Here, purple links represent the mechanical path and green links represent the gas path.

Switching Cost

In this aircraft engine example, the costs of switching from each architecture to each of the other 11 architectures would be estimated.

Architecture Optimization

When deciding which architecture to pick, a naïve approach would be picking the one that supports most of the missions in MRES. This often leads to a costly design that requires significant investment upfront that is undesirable. One of the advantages of developing a system with adaptability in mind is that it does not require significant upfront investment. For example, assume Architecture 3 and 6 can both meet the current needs, but there is a reasonable chance that changes may be needed such that only Architecture 9 is capable of supporting the future needs. If Architecture 3 and 6 are both acceptable in cost, but the switching cost from Architecture 6 to Architecture 9 is much higher than the switching from Architecture 3 to Architecture 9, one might want to choose Architecture 3. Note, however, that this discussion only considers system adaptability. It is likely other factors, such as schedule or company strategy, are also important and would be included in the trade study.

- - - - - - -

**Brief**: Rewrite the aircraft engine excerpt from the words "Here, purple links" through "would be estimated.", swapping "purple" for "blue". Work only from the aircraft engine excerpt.

**Record set**:
- - - - - - -

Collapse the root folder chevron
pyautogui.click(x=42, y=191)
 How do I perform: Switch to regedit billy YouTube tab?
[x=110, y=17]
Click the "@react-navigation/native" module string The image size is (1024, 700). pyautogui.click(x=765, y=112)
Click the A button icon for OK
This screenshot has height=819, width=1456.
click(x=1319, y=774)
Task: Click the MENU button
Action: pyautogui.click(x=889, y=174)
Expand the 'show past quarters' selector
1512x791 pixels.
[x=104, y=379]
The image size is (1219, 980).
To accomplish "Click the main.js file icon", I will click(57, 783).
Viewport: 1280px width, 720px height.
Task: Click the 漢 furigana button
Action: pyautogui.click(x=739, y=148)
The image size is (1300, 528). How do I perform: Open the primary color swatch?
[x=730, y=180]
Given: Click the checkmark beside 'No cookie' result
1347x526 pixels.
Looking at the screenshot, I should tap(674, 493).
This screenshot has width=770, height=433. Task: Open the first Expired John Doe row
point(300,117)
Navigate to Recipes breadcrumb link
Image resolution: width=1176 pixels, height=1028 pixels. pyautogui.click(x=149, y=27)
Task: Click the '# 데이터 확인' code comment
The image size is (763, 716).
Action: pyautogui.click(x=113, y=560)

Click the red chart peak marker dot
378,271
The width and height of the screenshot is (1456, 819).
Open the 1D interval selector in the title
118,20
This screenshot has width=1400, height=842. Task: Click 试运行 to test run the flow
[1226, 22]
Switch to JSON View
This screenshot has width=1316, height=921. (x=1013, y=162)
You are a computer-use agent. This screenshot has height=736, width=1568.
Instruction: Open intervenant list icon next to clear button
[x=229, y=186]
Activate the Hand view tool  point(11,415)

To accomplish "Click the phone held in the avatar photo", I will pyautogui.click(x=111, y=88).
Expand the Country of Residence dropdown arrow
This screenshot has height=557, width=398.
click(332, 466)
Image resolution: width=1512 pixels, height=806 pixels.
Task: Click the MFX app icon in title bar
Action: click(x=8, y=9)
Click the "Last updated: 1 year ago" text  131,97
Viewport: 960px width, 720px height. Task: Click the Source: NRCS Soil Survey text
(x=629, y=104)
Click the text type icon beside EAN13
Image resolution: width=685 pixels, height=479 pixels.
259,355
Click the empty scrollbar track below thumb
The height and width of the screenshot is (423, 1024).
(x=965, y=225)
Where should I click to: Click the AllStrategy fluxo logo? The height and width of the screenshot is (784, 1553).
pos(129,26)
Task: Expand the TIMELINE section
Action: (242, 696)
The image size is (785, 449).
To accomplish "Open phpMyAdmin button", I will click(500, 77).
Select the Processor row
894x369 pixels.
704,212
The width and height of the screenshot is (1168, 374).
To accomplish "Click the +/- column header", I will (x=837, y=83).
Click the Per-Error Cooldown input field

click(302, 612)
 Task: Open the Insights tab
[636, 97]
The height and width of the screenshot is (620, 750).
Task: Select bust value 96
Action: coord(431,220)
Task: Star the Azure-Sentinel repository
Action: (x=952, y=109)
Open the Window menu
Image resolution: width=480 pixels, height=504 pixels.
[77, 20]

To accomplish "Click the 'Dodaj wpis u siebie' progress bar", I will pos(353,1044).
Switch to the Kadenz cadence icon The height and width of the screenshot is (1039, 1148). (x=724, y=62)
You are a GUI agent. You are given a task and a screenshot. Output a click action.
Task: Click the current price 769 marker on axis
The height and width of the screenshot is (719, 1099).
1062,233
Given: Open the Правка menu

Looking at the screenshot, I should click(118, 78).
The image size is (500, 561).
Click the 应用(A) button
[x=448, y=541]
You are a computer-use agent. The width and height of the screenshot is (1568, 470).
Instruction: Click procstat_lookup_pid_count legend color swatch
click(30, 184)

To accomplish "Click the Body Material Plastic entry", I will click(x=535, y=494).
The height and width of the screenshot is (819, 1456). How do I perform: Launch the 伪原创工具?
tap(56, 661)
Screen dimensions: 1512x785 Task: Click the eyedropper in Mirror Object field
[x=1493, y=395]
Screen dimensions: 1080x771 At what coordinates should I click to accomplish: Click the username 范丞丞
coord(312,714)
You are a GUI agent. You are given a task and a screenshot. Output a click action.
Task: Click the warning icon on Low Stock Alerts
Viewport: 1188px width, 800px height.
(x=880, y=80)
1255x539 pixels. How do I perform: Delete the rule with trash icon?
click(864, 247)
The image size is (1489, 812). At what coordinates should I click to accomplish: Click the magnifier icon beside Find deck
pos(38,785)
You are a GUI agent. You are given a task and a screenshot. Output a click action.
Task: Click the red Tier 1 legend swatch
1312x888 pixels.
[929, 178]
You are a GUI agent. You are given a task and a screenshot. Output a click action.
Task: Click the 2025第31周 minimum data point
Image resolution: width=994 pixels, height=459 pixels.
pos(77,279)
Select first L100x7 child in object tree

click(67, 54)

- - - - - - -

**Solution to the exercise**:
Here, blue links represent the mechanical path and green links represent the gas path.

Switching Cost

In this aircraft engine example, the costs of switching from each architecture to each of the other 11 architectures would be estimated.